Input for this task »
Start of Block

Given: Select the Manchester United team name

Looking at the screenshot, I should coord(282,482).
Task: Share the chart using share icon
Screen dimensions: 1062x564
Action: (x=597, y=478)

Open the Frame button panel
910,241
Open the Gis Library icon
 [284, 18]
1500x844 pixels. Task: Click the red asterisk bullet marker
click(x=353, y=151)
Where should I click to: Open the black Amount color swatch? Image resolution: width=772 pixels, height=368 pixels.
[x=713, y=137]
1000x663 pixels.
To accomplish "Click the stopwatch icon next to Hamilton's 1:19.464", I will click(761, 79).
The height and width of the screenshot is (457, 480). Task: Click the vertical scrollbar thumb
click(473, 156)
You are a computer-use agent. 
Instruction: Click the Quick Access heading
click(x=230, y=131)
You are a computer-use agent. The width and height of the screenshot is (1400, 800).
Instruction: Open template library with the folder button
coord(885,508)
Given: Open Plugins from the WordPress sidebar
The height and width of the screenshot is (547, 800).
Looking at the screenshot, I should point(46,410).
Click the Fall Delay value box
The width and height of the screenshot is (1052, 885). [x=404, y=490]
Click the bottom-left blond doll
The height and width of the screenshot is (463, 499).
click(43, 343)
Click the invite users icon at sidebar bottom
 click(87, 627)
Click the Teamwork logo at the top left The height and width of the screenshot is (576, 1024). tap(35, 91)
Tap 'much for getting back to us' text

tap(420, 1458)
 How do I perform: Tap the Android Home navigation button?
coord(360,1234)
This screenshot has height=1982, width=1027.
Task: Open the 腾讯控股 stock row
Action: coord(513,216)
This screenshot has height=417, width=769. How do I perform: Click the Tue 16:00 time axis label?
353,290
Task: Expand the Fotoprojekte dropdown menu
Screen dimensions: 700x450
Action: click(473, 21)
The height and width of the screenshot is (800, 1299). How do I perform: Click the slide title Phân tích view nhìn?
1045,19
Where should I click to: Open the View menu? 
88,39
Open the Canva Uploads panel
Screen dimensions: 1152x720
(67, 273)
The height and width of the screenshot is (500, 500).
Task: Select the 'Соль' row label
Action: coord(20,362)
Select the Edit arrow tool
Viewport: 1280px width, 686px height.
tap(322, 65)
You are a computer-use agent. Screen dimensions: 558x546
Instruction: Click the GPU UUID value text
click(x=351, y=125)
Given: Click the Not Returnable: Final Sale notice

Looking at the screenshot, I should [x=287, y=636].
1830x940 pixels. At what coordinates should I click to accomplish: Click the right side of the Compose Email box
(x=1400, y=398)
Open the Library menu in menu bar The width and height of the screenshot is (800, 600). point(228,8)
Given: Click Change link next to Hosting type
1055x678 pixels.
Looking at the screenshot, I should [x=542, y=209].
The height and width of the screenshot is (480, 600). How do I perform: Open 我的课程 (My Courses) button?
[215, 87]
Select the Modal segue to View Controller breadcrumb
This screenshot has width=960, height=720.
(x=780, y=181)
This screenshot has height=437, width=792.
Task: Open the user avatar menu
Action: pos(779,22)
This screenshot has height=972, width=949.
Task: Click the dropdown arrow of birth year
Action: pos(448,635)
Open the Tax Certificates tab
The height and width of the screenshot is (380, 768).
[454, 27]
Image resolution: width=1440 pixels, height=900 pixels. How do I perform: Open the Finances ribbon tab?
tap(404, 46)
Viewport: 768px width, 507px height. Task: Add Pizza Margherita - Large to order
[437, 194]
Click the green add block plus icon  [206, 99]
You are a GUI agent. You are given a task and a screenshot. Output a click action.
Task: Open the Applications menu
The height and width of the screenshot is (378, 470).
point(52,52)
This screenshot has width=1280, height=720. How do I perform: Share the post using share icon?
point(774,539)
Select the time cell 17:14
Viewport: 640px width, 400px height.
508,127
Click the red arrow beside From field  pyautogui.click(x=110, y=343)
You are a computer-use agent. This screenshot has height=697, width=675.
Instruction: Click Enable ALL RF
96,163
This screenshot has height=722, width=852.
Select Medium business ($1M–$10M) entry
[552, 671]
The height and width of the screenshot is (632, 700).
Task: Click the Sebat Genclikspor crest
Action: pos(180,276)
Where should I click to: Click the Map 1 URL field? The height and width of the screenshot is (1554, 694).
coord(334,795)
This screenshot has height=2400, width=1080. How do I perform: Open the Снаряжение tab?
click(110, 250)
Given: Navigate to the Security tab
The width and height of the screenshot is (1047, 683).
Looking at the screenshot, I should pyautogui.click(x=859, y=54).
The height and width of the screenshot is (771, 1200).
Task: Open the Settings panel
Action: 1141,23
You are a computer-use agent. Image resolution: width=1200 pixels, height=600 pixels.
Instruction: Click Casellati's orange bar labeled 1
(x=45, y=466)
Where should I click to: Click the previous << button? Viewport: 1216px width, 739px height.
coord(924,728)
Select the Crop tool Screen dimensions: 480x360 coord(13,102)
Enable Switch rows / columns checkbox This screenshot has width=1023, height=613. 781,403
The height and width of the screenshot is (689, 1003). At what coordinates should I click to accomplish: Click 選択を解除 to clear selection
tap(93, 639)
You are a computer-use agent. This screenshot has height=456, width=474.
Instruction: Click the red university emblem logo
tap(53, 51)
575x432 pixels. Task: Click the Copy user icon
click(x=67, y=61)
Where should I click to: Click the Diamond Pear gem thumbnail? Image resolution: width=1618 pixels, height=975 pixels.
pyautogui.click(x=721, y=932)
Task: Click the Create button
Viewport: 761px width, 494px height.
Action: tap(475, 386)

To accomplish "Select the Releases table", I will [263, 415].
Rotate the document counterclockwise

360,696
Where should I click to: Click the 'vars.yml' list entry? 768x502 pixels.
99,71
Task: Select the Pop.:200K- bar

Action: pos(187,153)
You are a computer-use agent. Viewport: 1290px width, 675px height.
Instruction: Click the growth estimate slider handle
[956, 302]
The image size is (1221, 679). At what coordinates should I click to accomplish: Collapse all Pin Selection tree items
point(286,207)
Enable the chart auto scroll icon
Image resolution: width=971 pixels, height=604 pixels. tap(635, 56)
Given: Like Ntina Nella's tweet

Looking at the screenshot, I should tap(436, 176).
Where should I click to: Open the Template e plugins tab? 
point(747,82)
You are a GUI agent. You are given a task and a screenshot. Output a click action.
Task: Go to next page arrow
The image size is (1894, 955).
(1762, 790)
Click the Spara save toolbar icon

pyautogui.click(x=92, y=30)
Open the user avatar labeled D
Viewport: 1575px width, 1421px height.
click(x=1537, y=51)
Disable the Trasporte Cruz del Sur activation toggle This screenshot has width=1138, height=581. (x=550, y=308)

End of Block

What needs to be done »
Reproduce every entry shown above, precisely as it stands.

Solution »
Given: Select the Manchester United team name

Looking at the screenshot, I should coord(282,482).
Task: Share the chart using share icon
Screen dimensions: 1062x564
Action: (x=597, y=478)

Open the Frame button panel
910,241
Open the Gis Library icon
 [284, 18]
1500x844 pixels. Task: Click the red asterisk bullet marker
click(x=353, y=151)
Where should I click to: Open the black Amount color swatch? Image resolution: width=772 pixels, height=368 pixels.
[x=713, y=137]
1000x663 pixels.
To accomplish "Click the stopwatch icon next to Hamilton's 1:19.464", I will click(761, 79).
The height and width of the screenshot is (457, 480). Task: Click the vertical scrollbar thumb
click(473, 156)
You are a computer-use agent. 
Instruction: Click the Quick Access heading
click(x=230, y=131)
You are a computer-use agent. The width and height of the screenshot is (1400, 800).
Instruction: Open template library with the folder button
coord(885,508)
Given: Open Plugins from the WordPress sidebar
The height and width of the screenshot is (547, 800).
Looking at the screenshot, I should point(46,410).
Click the Fall Delay value box
The width and height of the screenshot is (1052, 885). [x=404, y=490]
Click the bottom-left blond doll
The height and width of the screenshot is (463, 499).
click(43, 343)
Click the invite users icon at sidebar bottom
 click(87, 627)
Click the Teamwork logo at the top left The height and width of the screenshot is (576, 1024). tap(35, 91)
Tap 'much for getting back to us' text

tap(420, 1458)
 How do I perform: Tap the Android Home navigation button?
coord(360,1234)
This screenshot has height=1982, width=1027.
Task: Open the 腾讯控股 stock row
Action: coord(513,216)
This screenshot has height=417, width=769. How do I perform: Click the Tue 16:00 time axis label?
353,290
Task: Expand the Fotoprojekte dropdown menu
Screen dimensions: 700x450
Action: click(473, 21)
The height and width of the screenshot is (800, 1299). How do I perform: Click the slide title Phân tích view nhìn?
1045,19
Where should I click to: Open the View menu? 
88,39
Open the Canva Uploads panel
Screen dimensions: 1152x720
(67, 273)
The height and width of the screenshot is (500, 500).
Task: Select the 'Соль' row label
Action: coord(20,362)
Select the Edit arrow tool
Viewport: 1280px width, 686px height.
tap(322, 65)
You are a computer-use agent. Screen dimensions: 558x546
Instruction: Click the GPU UUID value text
click(x=351, y=125)
Given: Click the Not Returnable: Final Sale notice

Looking at the screenshot, I should [x=287, y=636].
1830x940 pixels. At what coordinates should I click to accomplish: Click the right side of the Compose Email box
(x=1400, y=398)
Open the Library menu in menu bar The width and height of the screenshot is (800, 600). point(228,8)
Given: Click Change link next to Hosting type
1055x678 pixels.
Looking at the screenshot, I should [x=542, y=209].
The height and width of the screenshot is (480, 600). How do I perform: Open 我的课程 (My Courses) button?
[215, 87]
Select the Modal segue to View Controller breadcrumb
This screenshot has width=960, height=720.
(x=780, y=181)
This screenshot has height=437, width=792.
Task: Open the user avatar menu
Action: pos(779,22)
This screenshot has height=972, width=949.
Task: Click the dropdown arrow of birth year
Action: pos(448,635)
Open the Tax Certificates tab
The height and width of the screenshot is (380, 768).
[454, 27]
Image resolution: width=1440 pixels, height=900 pixels. How do I perform: Open the Finances ribbon tab?
tap(404, 46)
Viewport: 768px width, 507px height. Task: Add Pizza Margherita - Large to order
[437, 194]
Click the green add block plus icon  [206, 99]
You are a GUI agent. You are given a task and a screenshot. Output a click action.
Task: Open the Applications menu
The height and width of the screenshot is (378, 470).
point(52,52)
This screenshot has width=1280, height=720. How do I perform: Share the post using share icon?
point(774,539)
Select the time cell 17:14
Viewport: 640px width, 400px height.
508,127
Click the red arrow beside From field  pyautogui.click(x=110, y=343)
You are a computer-use agent. This screenshot has height=697, width=675.
Instruction: Click Enable ALL RF
96,163
This screenshot has height=722, width=852.
Select Medium business ($1M–$10M) entry
[552, 671]
The height and width of the screenshot is (632, 700).
Task: Click the Sebat Genclikspor crest
Action: pos(180,276)
Where should I click to: Click the Map 1 URL field? The height and width of the screenshot is (1554, 694).
coord(334,795)
This screenshot has height=2400, width=1080. How do I perform: Open the Снаряжение tab?
click(110, 250)
Given: Navigate to the Security tab
The width and height of the screenshot is (1047, 683).
Looking at the screenshot, I should pyautogui.click(x=859, y=54).
The height and width of the screenshot is (771, 1200).
Task: Open the Settings panel
Action: 1141,23
You are a computer-use agent. Image resolution: width=1200 pixels, height=600 pixels.
Instruction: Click Casellati's orange bar labeled 1
(x=45, y=466)
Where should I click to: Click the previous << button? Viewport: 1216px width, 739px height.
coord(924,728)
Select the Crop tool Screen dimensions: 480x360 coord(13,102)
Enable Switch rows / columns checkbox This screenshot has width=1023, height=613. 781,403
The height and width of the screenshot is (689, 1003). At what coordinates should I click to accomplish: Click 選択を解除 to clear selection
tap(93, 639)
You are a computer-use agent. This screenshot has height=456, width=474.
Instruction: Click the red university emblem logo
tap(53, 51)
575x432 pixels. Task: Click the Copy user icon
click(x=67, y=61)
Where should I click to: Click the Diamond Pear gem thumbnail? Image resolution: width=1618 pixels, height=975 pixels.
pyautogui.click(x=721, y=932)
Task: Click the Create button
Viewport: 761px width, 494px height.
Action: tap(475, 386)

To accomplish "Select the Releases table", I will [263, 415].
Rotate the document counterclockwise

360,696
Where should I click to: Click the 'vars.yml' list entry? 768x502 pixels.
99,71
Task: Select the Pop.:200K- bar

Action: pos(187,153)
You are a computer-use agent. Viewport: 1290px width, 675px height.
Instruction: Click the growth estimate slider handle
[956, 302]
The image size is (1221, 679). At what coordinates should I click to accomplish: Collapse all Pin Selection tree items
point(286,207)
Enable the chart auto scroll icon
Image resolution: width=971 pixels, height=604 pixels. tap(635, 56)
Given: Like Ntina Nella's tweet

Looking at the screenshot, I should tap(436, 176).
Where should I click to: Open the Template e plugins tab? 
point(747,82)
You are a GUI agent. You are given a task and a screenshot. Output a click action.
Task: Go to next page arrow
The image size is (1894, 955).
(1762, 790)
Click the Spara save toolbar icon

pyautogui.click(x=92, y=30)
Open the user avatar labeled D
Viewport: 1575px width, 1421px height.
click(x=1537, y=51)
Disable the Trasporte Cruz del Sur activation toggle This screenshot has width=1138, height=581. (x=550, y=308)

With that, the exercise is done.